WORK REQUEST » Output all records verbatim.
[TASK MATERIAL Boundary: Start]
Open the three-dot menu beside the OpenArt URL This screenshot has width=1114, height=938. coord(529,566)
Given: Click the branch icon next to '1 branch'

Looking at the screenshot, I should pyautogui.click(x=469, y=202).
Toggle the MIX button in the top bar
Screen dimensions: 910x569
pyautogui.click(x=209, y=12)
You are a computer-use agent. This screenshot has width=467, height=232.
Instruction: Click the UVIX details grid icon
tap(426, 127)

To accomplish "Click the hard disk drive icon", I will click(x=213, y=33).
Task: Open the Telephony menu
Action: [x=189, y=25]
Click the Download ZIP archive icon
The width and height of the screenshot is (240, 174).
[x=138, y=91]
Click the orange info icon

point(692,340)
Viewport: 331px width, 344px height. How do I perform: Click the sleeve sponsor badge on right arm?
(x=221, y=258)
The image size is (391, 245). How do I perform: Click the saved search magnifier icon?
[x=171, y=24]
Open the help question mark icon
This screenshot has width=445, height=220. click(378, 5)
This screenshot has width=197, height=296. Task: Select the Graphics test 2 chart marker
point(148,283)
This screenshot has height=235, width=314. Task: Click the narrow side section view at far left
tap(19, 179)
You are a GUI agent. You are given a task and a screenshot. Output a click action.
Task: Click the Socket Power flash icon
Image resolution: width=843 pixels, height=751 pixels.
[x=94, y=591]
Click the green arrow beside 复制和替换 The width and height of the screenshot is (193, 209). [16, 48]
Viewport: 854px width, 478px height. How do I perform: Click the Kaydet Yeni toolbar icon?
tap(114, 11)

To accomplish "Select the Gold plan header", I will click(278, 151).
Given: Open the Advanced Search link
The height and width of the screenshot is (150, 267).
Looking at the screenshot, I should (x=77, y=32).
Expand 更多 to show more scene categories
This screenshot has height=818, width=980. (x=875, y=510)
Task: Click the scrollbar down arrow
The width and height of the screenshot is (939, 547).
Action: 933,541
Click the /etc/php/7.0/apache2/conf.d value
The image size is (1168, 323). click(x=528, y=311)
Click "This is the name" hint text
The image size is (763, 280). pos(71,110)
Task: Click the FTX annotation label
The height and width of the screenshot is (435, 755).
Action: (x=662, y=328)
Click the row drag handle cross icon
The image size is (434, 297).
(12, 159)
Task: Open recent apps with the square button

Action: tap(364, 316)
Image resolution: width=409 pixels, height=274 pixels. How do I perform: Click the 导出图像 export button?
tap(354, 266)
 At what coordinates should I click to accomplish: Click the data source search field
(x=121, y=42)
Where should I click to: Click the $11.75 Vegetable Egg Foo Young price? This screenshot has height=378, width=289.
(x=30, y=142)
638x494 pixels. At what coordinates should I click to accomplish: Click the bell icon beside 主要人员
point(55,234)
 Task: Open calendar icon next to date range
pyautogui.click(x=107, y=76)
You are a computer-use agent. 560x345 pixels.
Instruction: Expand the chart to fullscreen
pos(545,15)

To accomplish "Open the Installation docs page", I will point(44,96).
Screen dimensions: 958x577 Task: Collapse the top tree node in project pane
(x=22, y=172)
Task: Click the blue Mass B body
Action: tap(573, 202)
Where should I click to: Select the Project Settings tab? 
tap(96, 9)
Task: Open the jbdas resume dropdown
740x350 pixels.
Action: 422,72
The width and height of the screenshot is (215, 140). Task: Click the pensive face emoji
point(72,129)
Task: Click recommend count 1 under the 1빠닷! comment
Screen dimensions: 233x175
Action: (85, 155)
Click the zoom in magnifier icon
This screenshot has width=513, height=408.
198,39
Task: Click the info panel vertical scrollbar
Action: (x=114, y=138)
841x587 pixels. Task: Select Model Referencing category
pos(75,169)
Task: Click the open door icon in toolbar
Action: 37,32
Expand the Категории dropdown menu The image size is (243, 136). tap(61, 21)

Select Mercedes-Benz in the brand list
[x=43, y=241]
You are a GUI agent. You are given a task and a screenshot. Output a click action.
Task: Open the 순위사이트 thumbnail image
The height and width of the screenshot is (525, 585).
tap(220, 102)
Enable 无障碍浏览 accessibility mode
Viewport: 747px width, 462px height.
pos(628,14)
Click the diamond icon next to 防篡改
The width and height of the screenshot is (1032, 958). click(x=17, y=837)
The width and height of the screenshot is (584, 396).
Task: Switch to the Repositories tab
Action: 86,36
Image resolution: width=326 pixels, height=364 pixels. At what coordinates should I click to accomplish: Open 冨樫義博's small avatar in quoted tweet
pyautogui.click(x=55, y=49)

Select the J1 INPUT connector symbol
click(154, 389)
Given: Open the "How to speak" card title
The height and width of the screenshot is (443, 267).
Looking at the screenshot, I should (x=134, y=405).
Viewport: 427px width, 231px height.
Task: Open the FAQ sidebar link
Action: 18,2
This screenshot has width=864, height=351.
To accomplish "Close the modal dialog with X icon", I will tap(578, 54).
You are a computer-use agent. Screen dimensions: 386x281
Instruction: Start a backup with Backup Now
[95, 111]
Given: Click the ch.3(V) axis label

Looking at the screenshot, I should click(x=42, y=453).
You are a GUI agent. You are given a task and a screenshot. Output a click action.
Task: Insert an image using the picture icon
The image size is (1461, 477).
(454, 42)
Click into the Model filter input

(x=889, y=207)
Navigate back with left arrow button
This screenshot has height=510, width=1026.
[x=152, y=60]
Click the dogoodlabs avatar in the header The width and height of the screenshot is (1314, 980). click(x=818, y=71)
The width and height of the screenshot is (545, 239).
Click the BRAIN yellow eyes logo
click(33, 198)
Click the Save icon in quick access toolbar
[TASK MATERIAL Boundary: End]
TASK OUTPUT »
Open the three-dot menu beside the OpenArt URL This screenshot has width=1114, height=938. coord(529,566)
Given: Click the branch icon next to '1 branch'

Looking at the screenshot, I should pyautogui.click(x=469, y=202).
Toggle the MIX button in the top bar
Screen dimensions: 910x569
pyautogui.click(x=209, y=12)
You are a computer-use agent. This screenshot has width=467, height=232.
Instruction: Click the UVIX details grid icon
tap(426, 127)

To accomplish "Click the hard disk drive icon", I will click(x=213, y=33).
Task: Open the Telephony menu
Action: [x=189, y=25]
Click the Download ZIP archive icon
The width and height of the screenshot is (240, 174).
[x=138, y=91]
Click the orange info icon

point(692,340)
Viewport: 331px width, 344px height. How do I perform: Click the sleeve sponsor badge on right arm?
(x=221, y=258)
The image size is (391, 245). How do I perform: Click the saved search magnifier icon?
[x=171, y=24]
Open the help question mark icon
This screenshot has width=445, height=220. click(378, 5)
This screenshot has width=197, height=296. Task: Select the Graphics test 2 chart marker
point(148,283)
This screenshot has height=235, width=314. Task: Click the narrow side section view at far left
tap(19, 179)
You are a GUI agent. You are given a task and a screenshot. Output a click action.
Task: Click the Socket Power flash icon
Image resolution: width=843 pixels, height=751 pixels.
[x=94, y=591]
Click the green arrow beside 复制和替换 The width and height of the screenshot is (193, 209). [16, 48]
Viewport: 854px width, 478px height. How do I perform: Click the Kaydet Yeni toolbar icon?
tap(114, 11)

To accomplish "Select the Gold plan header", I will click(278, 151).
Given: Open the Advanced Search link
The height and width of the screenshot is (150, 267).
Looking at the screenshot, I should (x=77, y=32).
Expand 更多 to show more scene categories
This screenshot has height=818, width=980. (x=875, y=510)
Task: Click the scrollbar down arrow
The width and height of the screenshot is (939, 547).
Action: 933,541
Click the /etc/php/7.0/apache2/conf.d value
The image size is (1168, 323). click(x=528, y=311)
Click "This is the name" hint text
The image size is (763, 280). pos(71,110)
Task: Click the FTX annotation label
The height and width of the screenshot is (435, 755).
Action: (x=662, y=328)
Click the row drag handle cross icon
The image size is (434, 297).
(12, 159)
Task: Open recent apps with the square button

Action: tap(364, 316)
Image resolution: width=409 pixels, height=274 pixels. How do I perform: Click the 导出图像 export button?
tap(354, 266)
 At what coordinates should I click to accomplish: Click the data source search field
(x=121, y=42)
Where should I click to: Click the $11.75 Vegetable Egg Foo Young price? This screenshot has height=378, width=289.
(x=30, y=142)
638x494 pixels. At what coordinates should I click to accomplish: Click the bell icon beside 主要人员
point(55,234)
 Task: Open calendar icon next to date range
pyautogui.click(x=107, y=76)
You are a computer-use agent. 560x345 pixels.
Instruction: Expand the chart to fullscreen
pos(545,15)

To accomplish "Open the Installation docs page", I will point(44,96).
Screen dimensions: 958x577 Task: Collapse the top tree node in project pane
(x=22, y=172)
Task: Click the blue Mass B body
Action: tap(573, 202)
Where should I click to: Select the Project Settings tab? 
tap(96, 9)
Task: Open the jbdas resume dropdown
740x350 pixels.
Action: 422,72
The width and height of the screenshot is (215, 140). Task: Click the pensive face emoji
point(72,129)
Task: Click recommend count 1 under the 1빠닷! comment
Screen dimensions: 233x175
Action: (85, 155)
Click the zoom in magnifier icon
This screenshot has width=513, height=408.
198,39
Task: Click the info panel vertical scrollbar
Action: (x=114, y=138)
841x587 pixels. Task: Select Model Referencing category
pos(75,169)
Task: Click the open door icon in toolbar
Action: 37,32
Expand the Категории dropdown menu The image size is (243, 136). tap(61, 21)

Select Mercedes-Benz in the brand list
[x=43, y=241]
You are a GUI agent. You are given a task and a screenshot. Output a click action.
Task: Open the 순위사이트 thumbnail image
The height and width of the screenshot is (525, 585).
tap(220, 102)
Enable 无障碍浏览 accessibility mode
Viewport: 747px width, 462px height.
pos(628,14)
Click the diamond icon next to 防篡改
The width and height of the screenshot is (1032, 958). click(x=17, y=837)
The width and height of the screenshot is (584, 396).
Task: Switch to the Repositories tab
Action: 86,36
Image resolution: width=326 pixels, height=364 pixels. At what coordinates should I click to accomplish: Open 冨樫義博's small avatar in quoted tweet
pyautogui.click(x=55, y=49)

Select the J1 INPUT connector symbol
click(154, 389)
Given: Open the "How to speak" card title
The height and width of the screenshot is (443, 267).
Looking at the screenshot, I should (x=134, y=405).
Viewport: 427px width, 231px height.
Task: Open the FAQ sidebar link
Action: 18,2
This screenshot has width=864, height=351.
To accomplish "Close the modal dialog with X icon", I will tap(578, 54).
You are a computer-use agent. Screen dimensions: 386x281
Instruction: Start a backup with Backup Now
[95, 111]
Given: Click the ch.3(V) axis label

Looking at the screenshot, I should click(x=42, y=453).
You are a GUI agent. You are given a task and a screenshot. Output a click action.
Task: Insert an image using the picture icon
The image size is (1461, 477).
(454, 42)
Click into the Model filter input

(x=889, y=207)
Navigate back with left arrow button
This screenshot has height=510, width=1026.
[x=152, y=60]
Click the dogoodlabs avatar in the header The width and height of the screenshot is (1314, 980). click(x=818, y=71)
The width and height of the screenshot is (545, 239).
Click the BRAIN yellow eyes logo
click(33, 198)
Click the Save icon in quick access toolbar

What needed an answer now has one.